In two rulings given the same day (Judgments of 26 June 2014 in cases T 3592-13 and T 5507-12), the Swedish Supreme Court (Sw: Högsta domstolen) clarified the basic principles of how to determine the size of punitive damages (Sw: Diskrimineringsersättning) under the Swedish Discrimination Act (Sw:Diskrimineringslagen). In the first case, a bus driver had made an offensive remark regarding the ethnicity to two passengers on the bus; in the second case, a patient contacted a health center to have a medical exam but was initially referred to a different health center on account of her sexual orientation; she was later accepted at the first health center. The Court awarded the plaintiffs in the first case SEK 25,000 and in the second case SEK 10,000, well short of the SEK 100,000 that the plaintiffs, represented by the Equality Ombudsman (Sw: Diskrimineringsombudsmannen), had claimed.

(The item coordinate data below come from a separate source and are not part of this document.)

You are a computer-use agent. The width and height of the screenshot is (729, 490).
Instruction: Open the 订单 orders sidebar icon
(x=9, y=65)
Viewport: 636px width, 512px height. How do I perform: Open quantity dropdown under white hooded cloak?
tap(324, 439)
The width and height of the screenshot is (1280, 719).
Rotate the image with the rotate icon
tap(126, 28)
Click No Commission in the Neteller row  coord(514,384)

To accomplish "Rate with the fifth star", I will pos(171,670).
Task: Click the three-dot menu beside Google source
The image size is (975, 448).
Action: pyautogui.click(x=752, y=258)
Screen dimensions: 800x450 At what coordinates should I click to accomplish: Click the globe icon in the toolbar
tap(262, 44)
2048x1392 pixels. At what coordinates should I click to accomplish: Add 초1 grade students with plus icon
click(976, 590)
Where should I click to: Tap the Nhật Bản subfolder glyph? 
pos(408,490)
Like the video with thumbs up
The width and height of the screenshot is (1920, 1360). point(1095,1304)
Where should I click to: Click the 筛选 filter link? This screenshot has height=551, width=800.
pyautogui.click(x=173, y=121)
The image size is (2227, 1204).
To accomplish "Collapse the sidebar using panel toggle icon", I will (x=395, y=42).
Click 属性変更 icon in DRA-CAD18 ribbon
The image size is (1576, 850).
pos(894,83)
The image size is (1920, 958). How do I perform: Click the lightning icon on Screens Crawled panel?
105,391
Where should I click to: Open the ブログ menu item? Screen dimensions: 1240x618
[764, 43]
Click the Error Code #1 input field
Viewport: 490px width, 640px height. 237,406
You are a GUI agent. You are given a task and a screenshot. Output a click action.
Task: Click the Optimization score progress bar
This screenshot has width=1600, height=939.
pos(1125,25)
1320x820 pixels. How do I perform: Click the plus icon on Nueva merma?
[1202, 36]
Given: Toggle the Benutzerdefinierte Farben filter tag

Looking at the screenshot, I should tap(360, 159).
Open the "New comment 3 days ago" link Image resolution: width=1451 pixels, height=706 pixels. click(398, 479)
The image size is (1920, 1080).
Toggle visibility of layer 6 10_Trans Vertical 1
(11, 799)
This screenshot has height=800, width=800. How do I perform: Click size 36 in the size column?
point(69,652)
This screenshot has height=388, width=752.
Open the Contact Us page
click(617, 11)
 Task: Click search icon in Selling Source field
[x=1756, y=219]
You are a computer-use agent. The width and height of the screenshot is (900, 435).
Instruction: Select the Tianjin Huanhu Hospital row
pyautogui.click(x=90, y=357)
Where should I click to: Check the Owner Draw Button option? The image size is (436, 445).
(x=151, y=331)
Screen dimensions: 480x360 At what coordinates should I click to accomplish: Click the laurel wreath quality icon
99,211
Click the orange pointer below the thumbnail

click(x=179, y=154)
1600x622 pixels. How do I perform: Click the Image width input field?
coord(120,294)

The Court elaborates extensively on such issues as general principles for determining the size of punitive damages under the Swedish Discrimination Act, the minimum level of punitive damages in cases of minor discriminatory violations (the Court finds that the minimum level should be SEK 10,000) and possible non-monetary redress that may be offered the violated party by the employer of the violating party. However, the most important conclusion that can be drawn from the Court’s reasoning in the two cases is that the Court has maintained its jurisprudence, laid down in NJA 2006 s. 170, that punitive damages under the Swedish Discrimination Act should be determined with regard to how punitive damages are determined in other areas of Swedish law. As punitive damages are, in general, low in Sweden compared to many other countries, seldom reaching over SEK 200,000, the financial exposure for companies from clients and customers claiming to have been discriminated by the company, or its employees, will remain relatively small. Furthermore, while the cases concern discrimination regarding access to services and health care, the Court’s reasoning may be construed as to imply the upholding of the current levels of punitive damages also in cases of discrimination in the working life. This, of course, does not mean that companies should not actively implement anti-discrimination policies and educate their employees. The effects on internal and external goodwill, caused by a discrimination matter, may be considerable.